## [Problem details]
Pictures are to be left out, and only the lines from the one with "BTC (41, 215)" through the last line of the listing below are to be repeated exactly.

[[ Data to process, beginning ]]

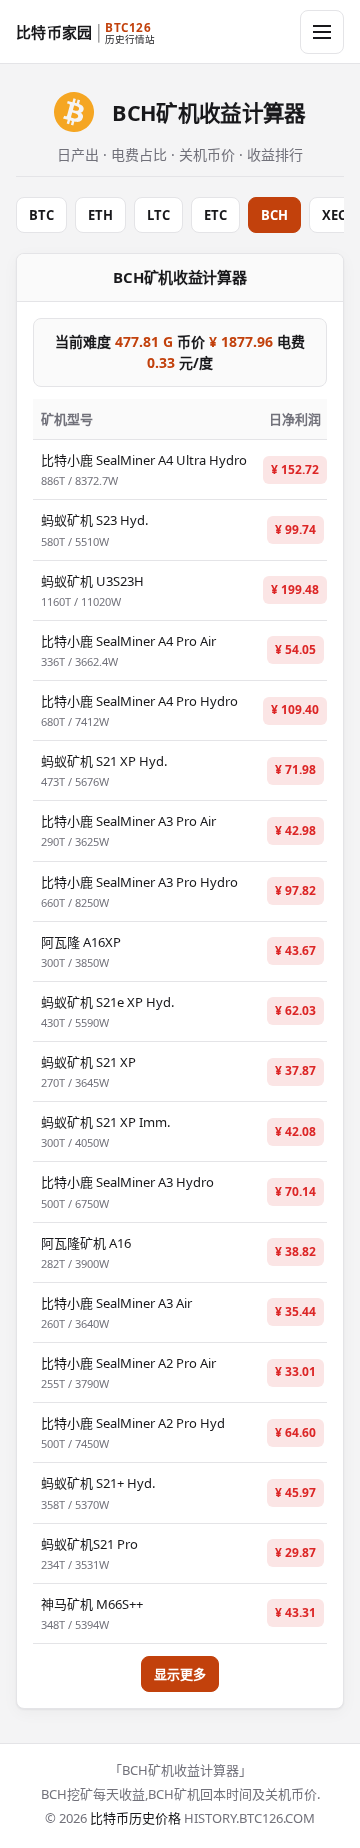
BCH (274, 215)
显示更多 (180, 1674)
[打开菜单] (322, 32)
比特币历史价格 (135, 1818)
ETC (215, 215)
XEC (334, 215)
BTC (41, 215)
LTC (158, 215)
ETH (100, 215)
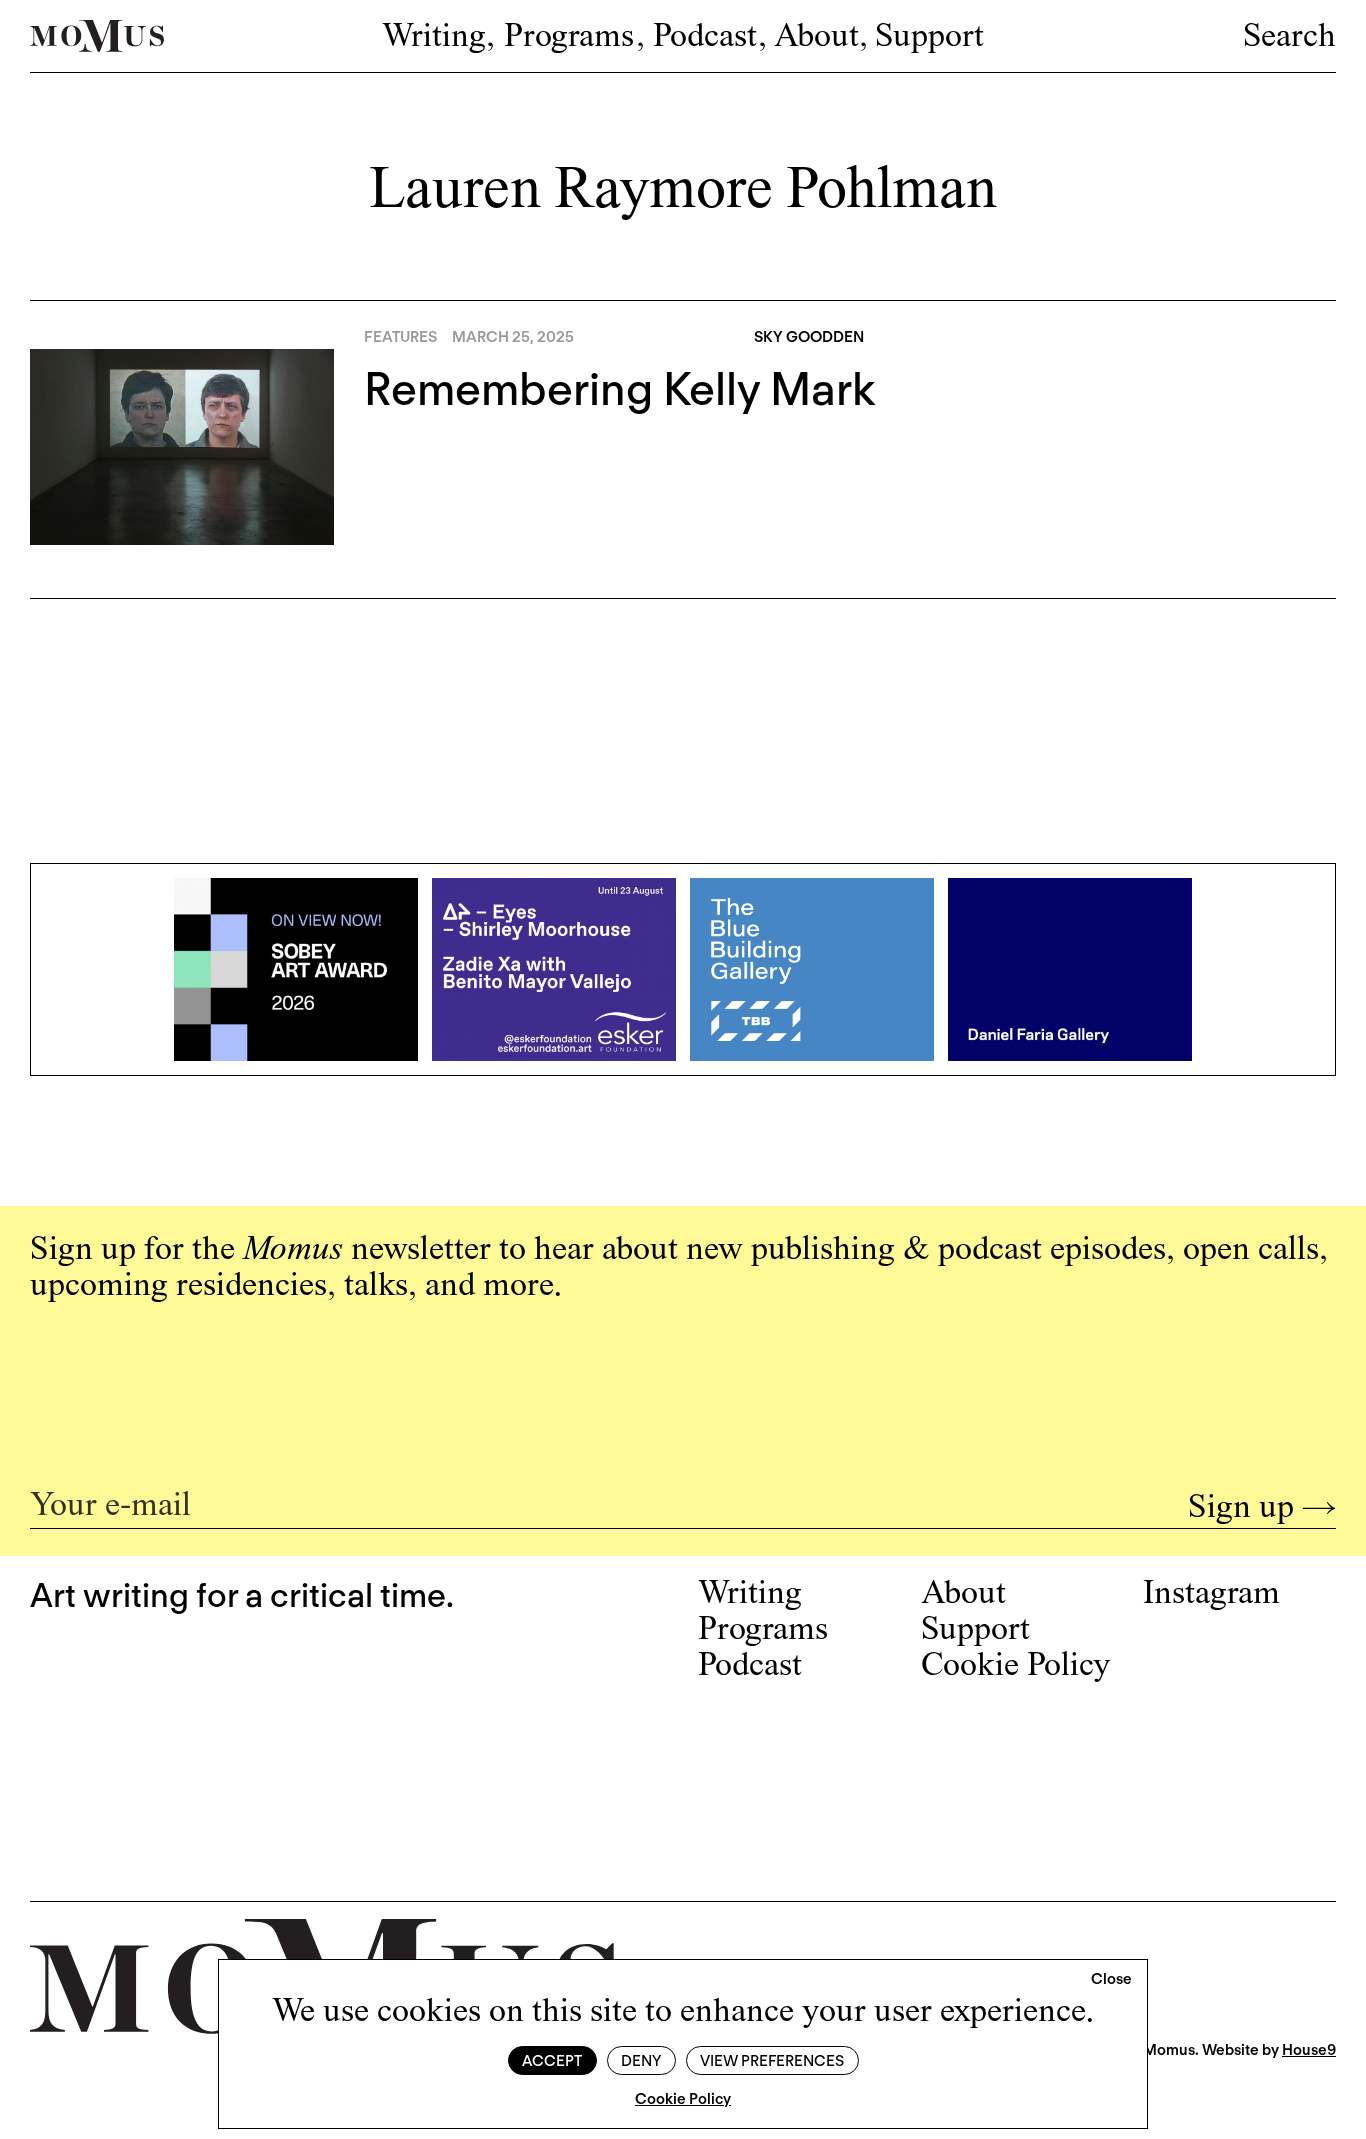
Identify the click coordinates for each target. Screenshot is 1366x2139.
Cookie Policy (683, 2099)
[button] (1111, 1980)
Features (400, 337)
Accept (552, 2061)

[[ Data to process, end ]]

## [Response to this task]
BTC (41, 215)
LTC (158, 215)
ETH (100, 215)
Identify the click coordinates for each target. Screenshot is 1366x2139.
Cookie Policy (683, 2099)
[button] (1111, 1980)
Features (400, 337)
Accept (552, 2061)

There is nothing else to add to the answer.